CPMI do INSS aprova quebra de sigilo de Lulinha e sessão termina em confusão
Transmissão oficial foi interrompida após discussão entre parlamentares
A Comissão Parlamentar Mista de Inquérito (CPMI) do INSS aprovou, nesta quinta-feira, 26, requerimentos de quebra dos sigilos bancário, fiscal e telemático de investigados no esquema de fraudes contra aposentados e pensionistas. Entre os alvos está o empresário Fábio Luís Lula da Silva, conhecido como Lulinha, além de pessoas ligadas ao Banco Master.
O pedido referente a Lulinha abrange o período de 1º de janeiro de 2022 a 31 de janeiro de 2026 e foi apresentado pelo relator da comissão, deputado Alfredo Gaspar (União-AL), por meio do Requerimento nº 2939/2026.
Após a aprovação, parlamentares da base governista e da oposição protagonizaram uma discussão nas proximidades da mesa diretora, o que levou à interrupção dos trabalhos.
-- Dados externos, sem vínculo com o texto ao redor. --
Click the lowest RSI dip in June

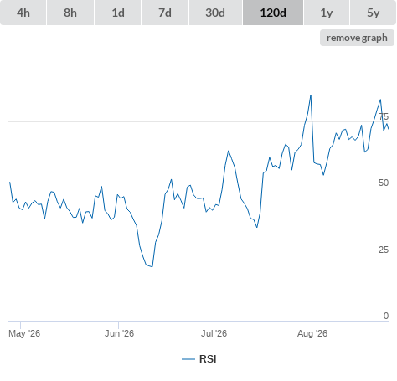pyautogui.click(x=152, y=266)
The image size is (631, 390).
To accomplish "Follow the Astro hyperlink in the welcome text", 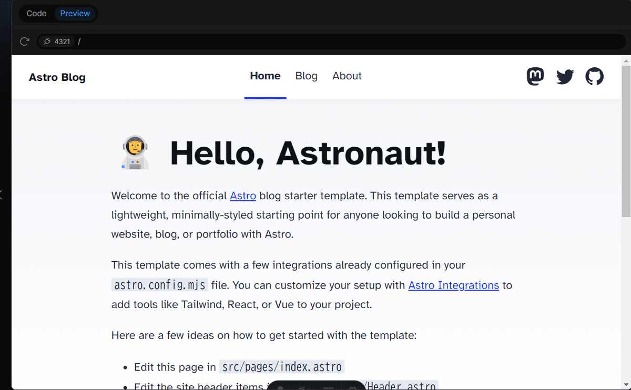I will click(x=243, y=196).
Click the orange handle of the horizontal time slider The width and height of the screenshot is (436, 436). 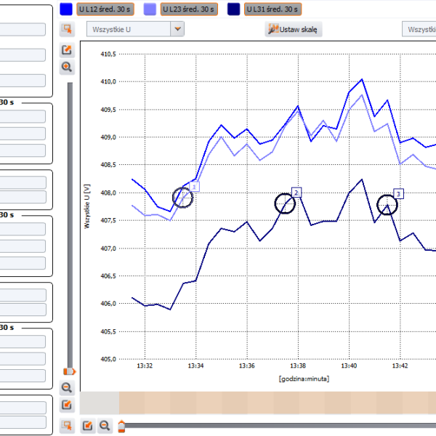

A transmissão oficial da comissão também saiu do ar durante o tumulto.
A decisão ocorre após reportagens apontarem que Lulinha teria recebido recursos de Antônio Carlos Camilo Antunes, conhecido como “Careca do INSS”, investigado no caso.
Segundo o relator, a medida se baseia em elementos que indicariam a necessidade de aprofundamento das apurações. “A necessidade de investigar Fabio Luis decorre diretamente de mensagens interceptadas em que Antônio Camilo, ao ser questionado sobre o destinatário de um pagamento de R$ 300 mil destinado à empresa de Roberta Luchsinger, responde explicitamente tratar-se de ‘o filho do rapaz’”, afirmou.
O pedido para quebra dos sigilos foi formulado com base em representação da Polícia Federal e busca esclarecer se o empresário teria sido destinatário indireto de valores relacionados ao esquema de fraudes no pagamento de benefícios previdenciários.
Além do caso envolvendo Lulinha, a CPMI aprovou outros requerimentos considerados estratégicos para o avanço das investigações. Entre eles, a convocação do ex-assessor do presidente do Senado, Davi Alcolumbre (União-AP), Gustavo Gaspar, e do ex-CEO do Banco Master, Augusto Ferreira Lima, para prestarem depoimento ao colegiado.